NOTE: Specific indications, contraindications, warnings, precautions and safety information may exist for these products. Please consult a healthcare provider and product instructions for use prior to application. Rx only.

References

  1. Bender JK, Faergemann J, Skold M. Skin Health Connected to the Use of Absorbent Hygiene Products: A Review. Dermatology and Therapy 2017;7(3):319-330. doi:10.1007/s13555-017-0189-y.
  2. Menon GK, Cleary GW, Lane ME. The structure and function of the stratum corneum. Int J Pharm 2012;435(1):3-9. doi:10.1016/j.ijpharm.2012.06.005.
  3. Visscher MO, Adam R, Brink S, Odio M. Newborn infant skin: physiology, development, and care. Clin Dermatol 2015;33(3):271-280. doi:10.1016/j.clindermatol.2014.12.003.
  4. Esser M. Diaper Dermatitis: What Do We Do Next? Advances in Neonatal Care 2016;16(Suppl 5S):S21-S25. doi:10.1097/ANC.0000000000000316.

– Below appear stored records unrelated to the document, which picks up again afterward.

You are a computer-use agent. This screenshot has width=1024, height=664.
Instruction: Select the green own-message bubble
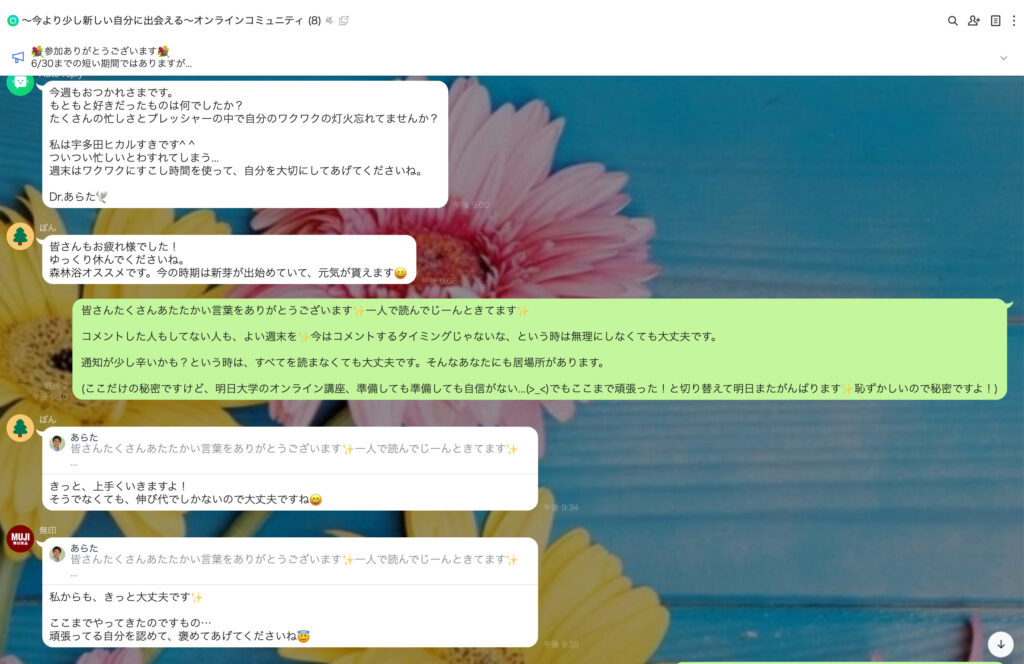(x=539, y=349)
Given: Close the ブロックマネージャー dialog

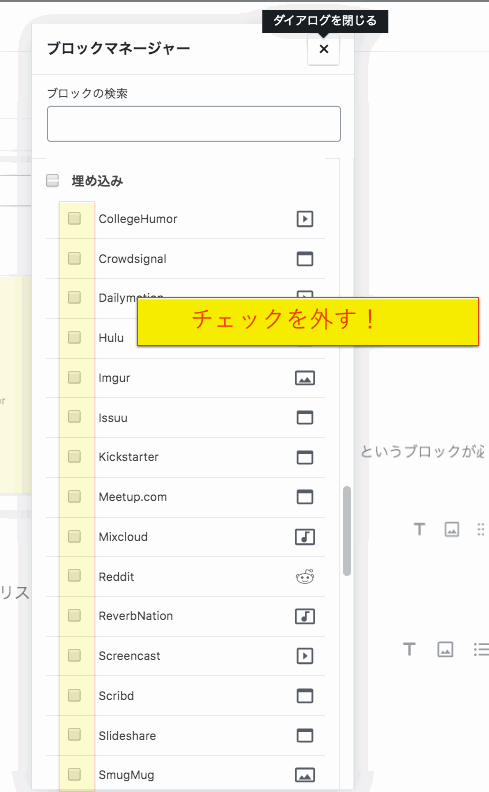Looking at the screenshot, I should tap(323, 49).
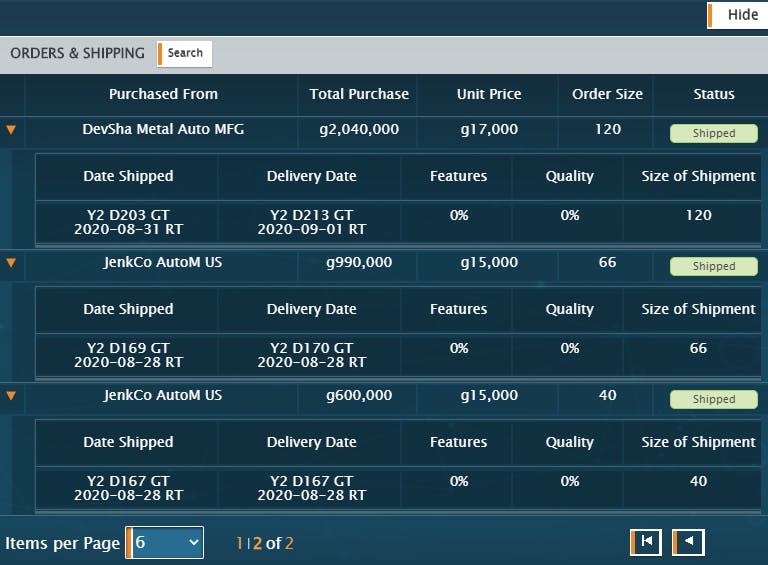Select current page 2 indicator

pos(257,543)
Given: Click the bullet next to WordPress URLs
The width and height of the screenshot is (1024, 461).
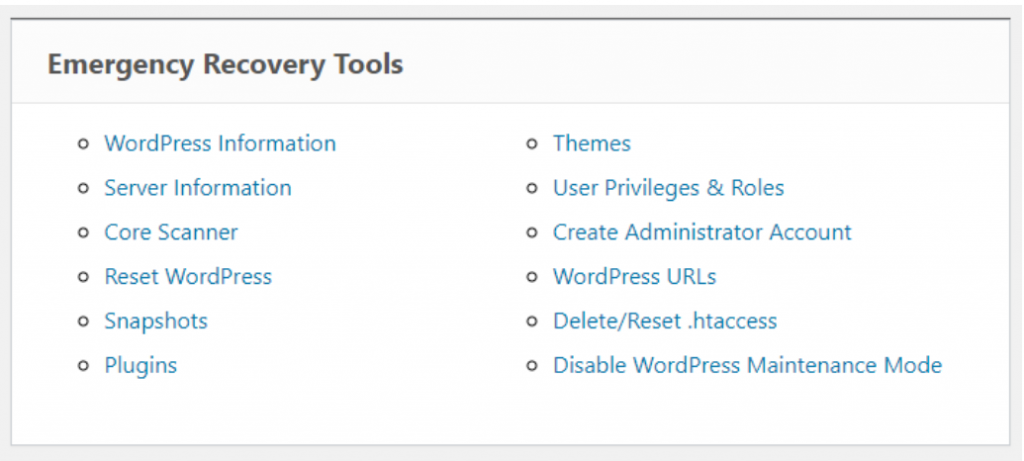Looking at the screenshot, I should 532,278.
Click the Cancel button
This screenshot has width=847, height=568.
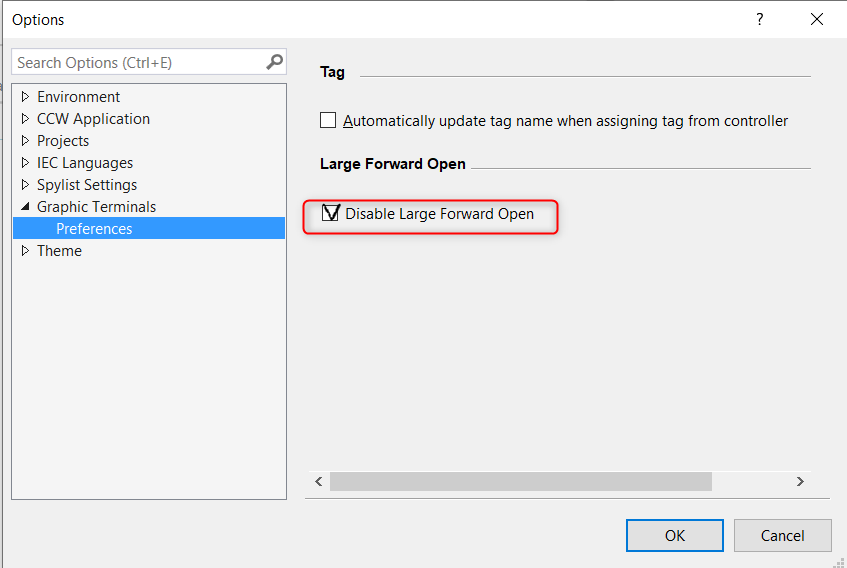(x=782, y=535)
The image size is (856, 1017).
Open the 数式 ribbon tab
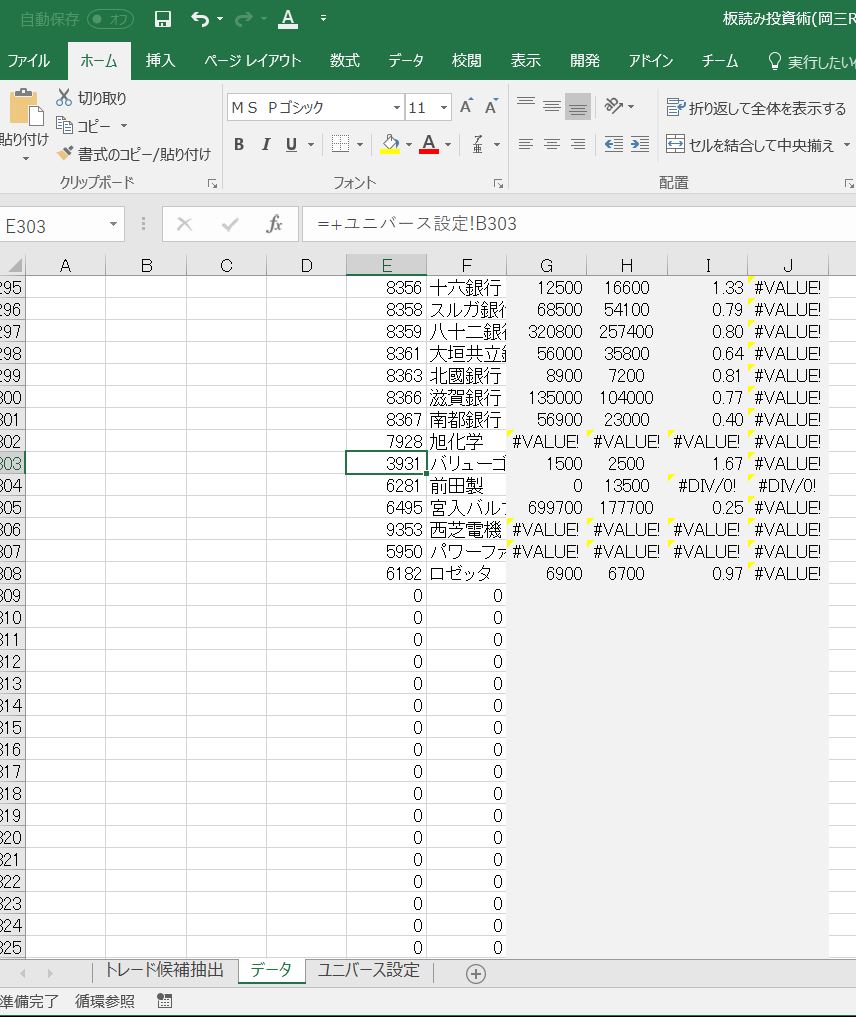(344, 61)
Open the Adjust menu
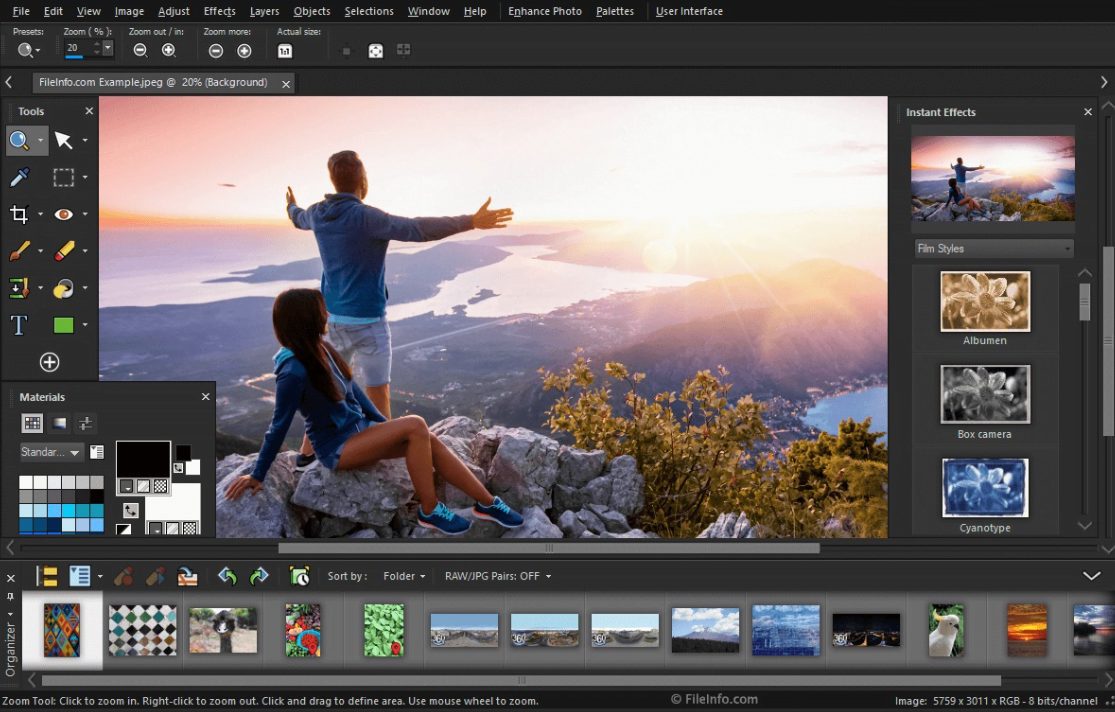Image resolution: width=1115 pixels, height=712 pixels. click(173, 11)
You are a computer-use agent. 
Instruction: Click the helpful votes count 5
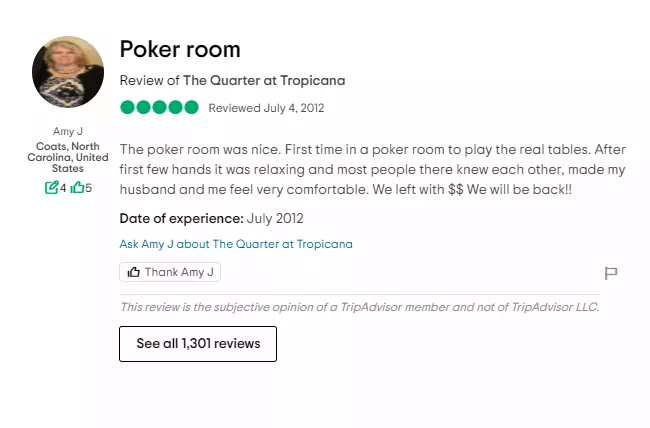[x=88, y=187]
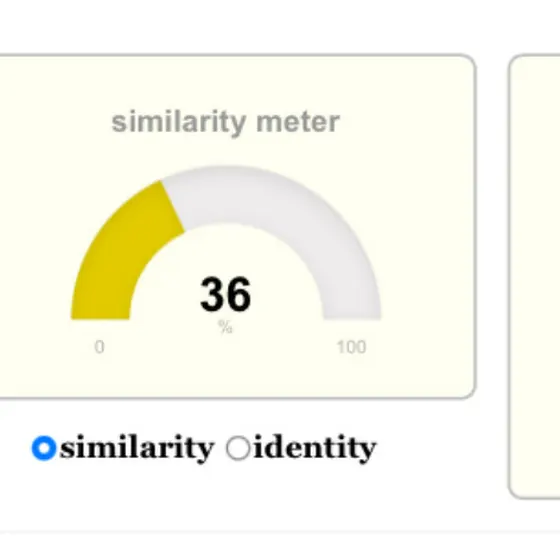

  5. Ali SM, Yosipovitch G. Skin pH: from basic science to basic skin care. Acta Derm Venereol 2013;93(3):261-267. doi:10.2340/00015555-1531.
  6. Fluhr JW, Darlenski R, Taieb A et al. Functional skin adaptation in infancy – almost complete but not fully competent. Exp Dermatol 2010;19(6):483-492. doi:10.1111/j.1600-0625.2009.01023.x.
  7. Visscher M, Odio M, Taylor T et al. Skin care in the NICU patient: effects of wipes versus cloth and water on stratum corneum integrity. Neonatology 2009;96(4):226-234. doi:10.1159/000215593.
  8. Visscher MO. Update on the use of topical agents in neonates. Newborn and Infant Nursing Reviews 2009;9(1):31-47.
  9. Nolan K, Marmur E. Moisturizers: reality and the skin benefits. Dermatol Ther 2012;25(3):229-233. doi:10.1111/j.1529-8019.2012.01504.x.
  10. Cario E, Jung S, Harder D’Heureuse J et al. Effects of exogenous zinc supplementation on intestinal epithelial repair in vitro. Eur J Clin Invest 2000;30(5):419-428. doi:10.1046/j.1365-2362.2000.00618.x.
  11. Milne CT. Hands-off! Using a spray application delivery system to impact bacterial contamination of moisture barriers [abstract]. Presented at the 48th WOCN Society Conference, June 4-8, 2016, Montreal, Canada 2016.
  12. Roberts S, Warde D, Marxen A, Thompson J, Stephenson C. A comparison of the application, removal and cost effectiveness of zinc oxide barrier products. Presented at Wild on Wounds 2015.
  13. Marxen A, Jackson S, Stephenson C. An assessment of the cost benefits of zinc oxide spray vs. tube application [abstract]. Presented at the 49th WOCN Society Conference, May 19-23, 2017, Salt Lake City, UT 2017.
  14. Tolentino AC, Dick S. Economic Model for Cost Containment: Evaluating the Utilization of a Touch-free Zinc Oxide in an Acute Care Hospital. Cureus 2019;11(6):e4957. doi:10.7759/cureus.4957.